2.2. Placing Foreign Policy in a Broader Context

It is important to review here theoretical views on a major issue that stands in the center of the current work: how a nation's foreign policy relates to levels of political process on social, bureaucratic and international level. In other words we should look at how academicians tend to view relations between a nation's behaviour outside its sovereignty, outside environment, and political developments taking place within national borders.

The brief review of relevant theoretical approaches to the issue would give us a chance to understand what shapes foreign policy and, as a further extent of it, strategic culture.

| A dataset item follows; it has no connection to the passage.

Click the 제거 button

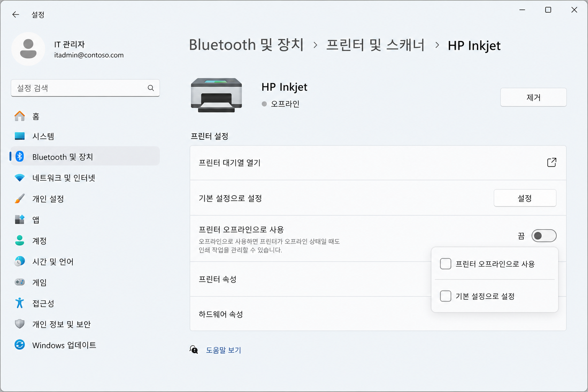click(533, 97)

Classical realist school of thinking, expressed most evidently by an American political scientist Hans Morgenthau, places foreign policy and domestic politics on a single logical presumption: all activities are driven by political considerations, the central of which is a struggle for power. However, classical realists emphasize that foreign policy, in contrast to the domestic politics, is determined by national interests, an objective sets of goals and principles intrinsically formed by factors like unchanging nature of a human being, geographical setting, history of a nation. National interests are realized by national elites but political regime through its activities vis-à-vis the outside world gives national interests a shape, but not the essence (Morgenthau & Nations, 1948).

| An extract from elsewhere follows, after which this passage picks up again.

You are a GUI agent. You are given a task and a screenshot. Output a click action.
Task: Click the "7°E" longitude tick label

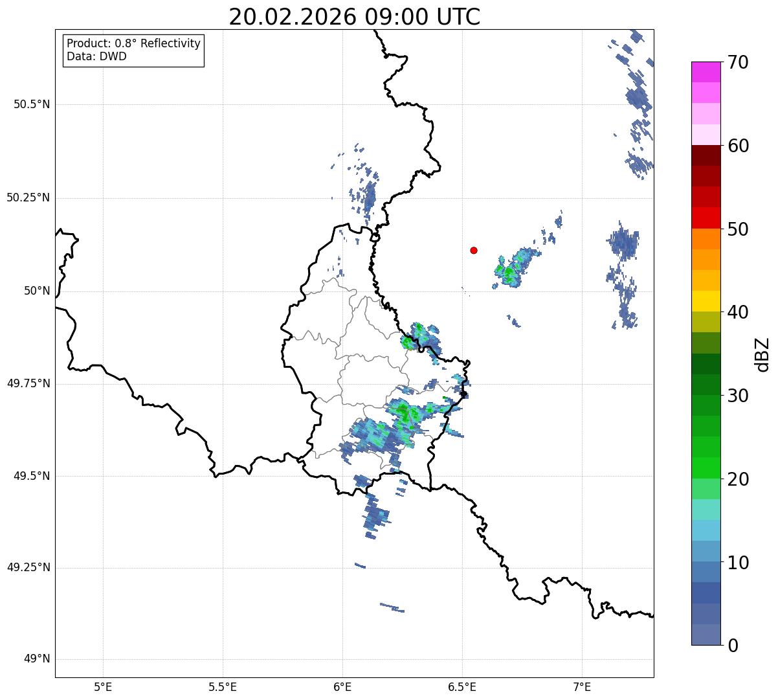tap(582, 686)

Development under the influence of profound changes in the world the neorealist school of theory of international relations kept central ideas of realism updating them to suit new realities. States are described by the neorealists as rational actors (Waltz, 2010).

Nevertheless, national interests don't enjoy fundamental importance in their analysis; it is rather a structure of international system, basically relations between states, that ultimately define each nation's actions (thus neorealism is called structural realism) (Waltz, 2000).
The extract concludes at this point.